- [Activity] Write out all of the entries that follow, word for word, but skip the pictures.

- [Records supplied]
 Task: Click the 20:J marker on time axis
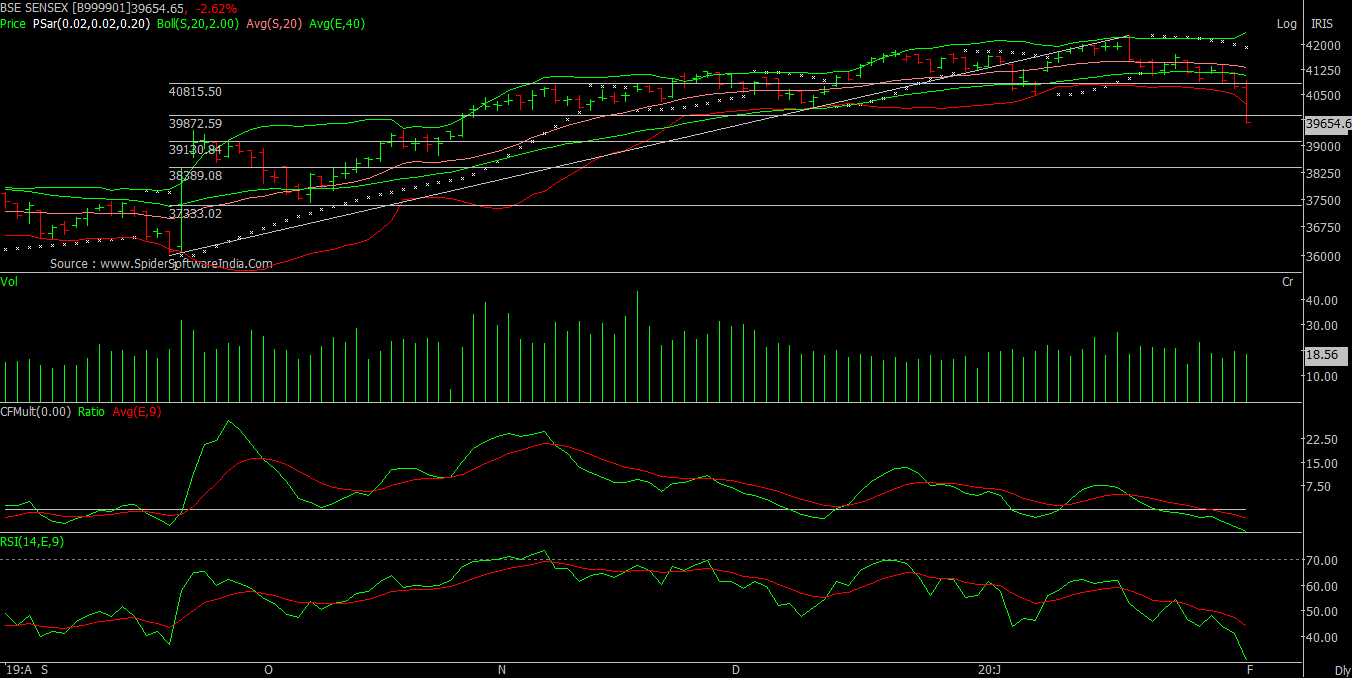point(988,669)
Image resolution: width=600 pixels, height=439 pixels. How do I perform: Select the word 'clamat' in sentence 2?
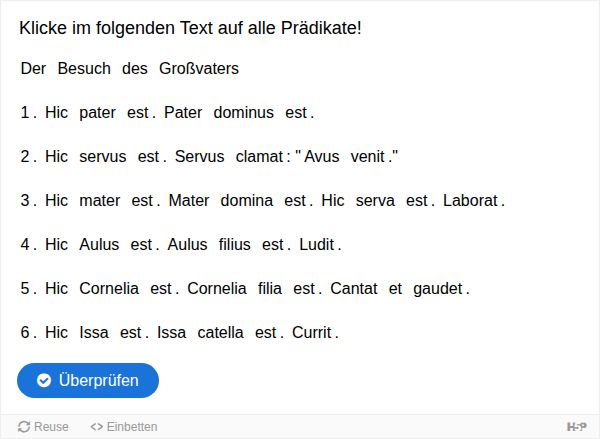point(259,157)
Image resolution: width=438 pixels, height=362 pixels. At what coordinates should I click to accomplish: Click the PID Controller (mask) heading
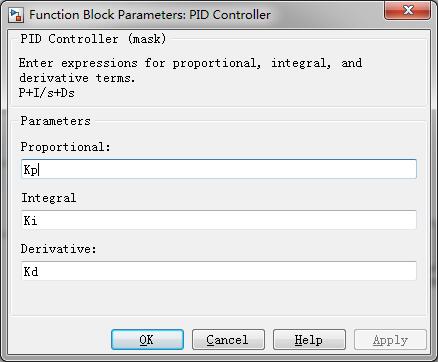[93, 39]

- [Output of the exercise]
 Task: Click the 20:J marker on time axis
point(988,669)
Image resolution: width=600 pixels, height=439 pixels. How do I perform: Select the word 'clamat' in sentence 2?
point(259,157)
Image resolution: width=438 pixels, height=362 pixels. At what coordinates should I click to accomplish: Click the PID Controller (mask) heading
[93, 39]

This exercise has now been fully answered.